Figure 1.

Signal transducer and activator of transcription (STAT) 6 is essential for Cu,Zn–superoxide dismutase (SOD)–mediated M2 polarization. (A) Wild-type (WT) and STAT6^−/− bone marrow–derived macrophages (BMDMs) were cultured in the presence or absence of polyethylene glycol (PEG)–conjugated SOD (PEG-SOD) for 3 hours and then treated with chrysotile asbestos. Total RNA from macrophages was isolated, and tnf-α, chitinase-like 3 (ym1), and resistin-like molecule alpha (fizz1) gene expression were measured by quantitative RT-PCR. Results show arbitrary units normalized to β-actin mRNA (n = 3). *P < 0.05 WT versus STAT6^−/−, **P < 0.05 WT versus WT + PEG-SOD, ^#P < 0.05 STAT6^−/− + PEG-SOD versus STAT6^−/−. (B) Macrophages were transfected with either scrambled or STAT6 small interfering RNA (siRNA) for 72 hours. Total mRNA was isolated and chemokine ligand (ccl-18) gene expression was measured. Results show arbitrary units normalized to hypoxanthine-guanine phosphoribosyltransferase mRNA (n = 3); *P < 0.05 STAT6 siRNA versus scrambled siRNA. (C) WT and STAT6^−/− macrophages were stained with a fluorescent compound (R-PE)–labeled anti-CD23 at a 1:10 dilution. Levels of CD23 were determined by flow cytometry. Representative of three histograms of CD23-stained macrophages is shown.
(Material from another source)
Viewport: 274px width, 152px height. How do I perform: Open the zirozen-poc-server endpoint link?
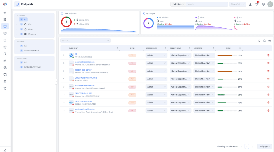pos(83,70)
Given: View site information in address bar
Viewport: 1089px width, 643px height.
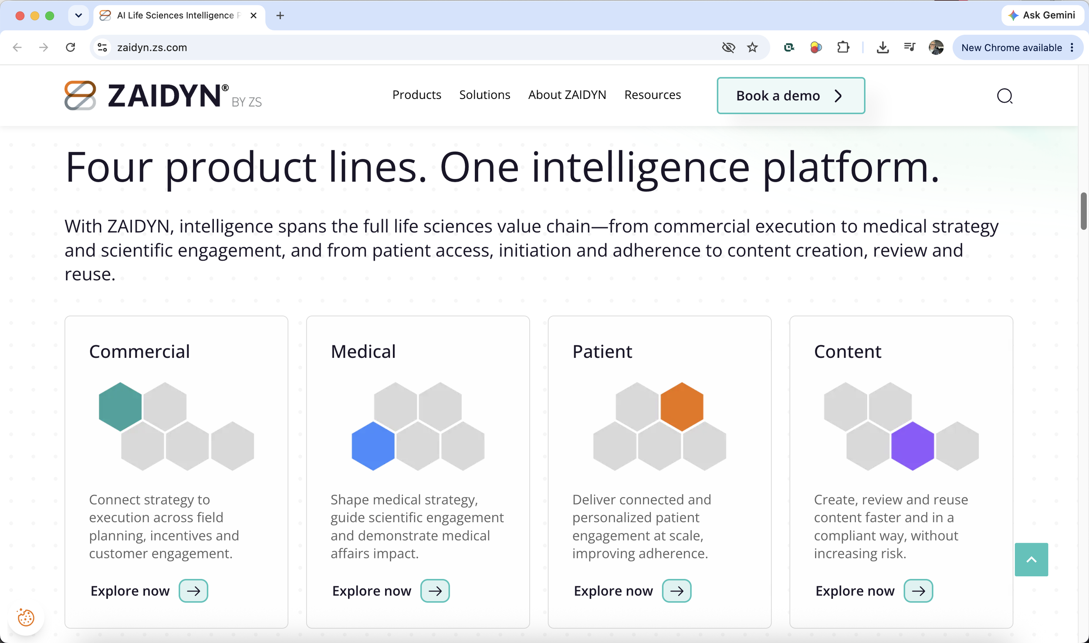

WT and STAT6^−/− mice were exposed to chrysotile (100 μg) intratracheally. (D) Ym1 (n = 5) and (E) TNF-α (n = 3) in the bronchoalveolar lavage (BAL) fluid were measured 21 days after chrysotile exposure; *P < 0.05. (F) Total RNA from alveolar macrophages was isolated, and tnf-α, ym1, and fizz1 gene expression were measured as in A. Results show arbitrary units normalized to β-actin mRNA (n = 3); *P < 0.05 versus WT.